In a letter to House Republican leadership sent last week, Freedom Caucus Chair Scott Perry and 20 other conservatives stated their position. “Rescissions are useful in reducing spending and we encourage their use, but we cannot support using them to shift funding to the very bureaucrats implementing the Biden agenda at roughly current levels of spending, thereby enshrining and continuing Democrats’ reckless inflationary spending,” they wrote.

One lawmaker said the coming fight over the final spending levels was going to be like “World War III.” Others have expressed doubt that the House would be able to finish its 12 spending bills before the end of the fiscal year on September 30, raising the specter of a government shutdown.

Earlier this week, McCarthy said he still hopes to pass the 12 spending bills on time but stepped back from his long-standing pledge to pass each one individually — something conservatives have long called for, to make it easier to amend the bills. The failure to pass the bills separately could be another flash point in the expected battle ahead.

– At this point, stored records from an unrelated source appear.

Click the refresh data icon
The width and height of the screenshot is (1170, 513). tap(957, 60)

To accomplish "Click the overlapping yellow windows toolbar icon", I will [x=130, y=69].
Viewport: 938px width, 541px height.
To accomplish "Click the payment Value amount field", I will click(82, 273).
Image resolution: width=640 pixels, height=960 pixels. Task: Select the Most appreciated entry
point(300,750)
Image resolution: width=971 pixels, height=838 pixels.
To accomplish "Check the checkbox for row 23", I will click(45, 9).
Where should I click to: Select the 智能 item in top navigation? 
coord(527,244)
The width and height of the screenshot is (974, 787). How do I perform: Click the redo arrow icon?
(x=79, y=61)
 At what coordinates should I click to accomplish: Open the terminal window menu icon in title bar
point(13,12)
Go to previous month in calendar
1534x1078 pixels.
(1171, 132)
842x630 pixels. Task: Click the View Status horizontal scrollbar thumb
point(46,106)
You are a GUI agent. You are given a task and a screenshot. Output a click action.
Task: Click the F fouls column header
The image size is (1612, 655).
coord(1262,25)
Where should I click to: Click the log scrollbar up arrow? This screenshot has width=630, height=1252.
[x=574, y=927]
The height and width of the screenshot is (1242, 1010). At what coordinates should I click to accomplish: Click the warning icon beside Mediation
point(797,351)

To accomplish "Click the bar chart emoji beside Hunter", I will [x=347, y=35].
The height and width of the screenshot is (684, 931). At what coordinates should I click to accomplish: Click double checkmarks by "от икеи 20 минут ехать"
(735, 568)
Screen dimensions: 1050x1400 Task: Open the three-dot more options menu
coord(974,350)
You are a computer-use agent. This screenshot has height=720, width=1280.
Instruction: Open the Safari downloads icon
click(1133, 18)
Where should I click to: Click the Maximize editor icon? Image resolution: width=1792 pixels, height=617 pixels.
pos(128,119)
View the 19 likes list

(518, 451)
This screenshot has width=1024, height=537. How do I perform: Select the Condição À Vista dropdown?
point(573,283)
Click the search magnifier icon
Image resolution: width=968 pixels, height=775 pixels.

To further complicate matters, lawmakers in the Senate are headed in the opposite direction, as they plan to push 2024 spending above the levels set by the debt-limit deal. Senate Appropriations Chair Patty Murray announced this week that she had reached an agreement with Sen. Susan Collins, the senior Republican on the committee, to add $13.7 billion in emergency spending to the 2024 funding package, with $8 billion going to defense and $5.7 billion going to non-defense programs.

The bottom line: Despite the bipartisan agreement on spending levels, the final 2024 spending package remains in flux. House Republicans still need to hash out the final form of their spending bills, which then need to be reconciled with the bills coming from the Senate. The fighting could get fierce, and last well into the fall.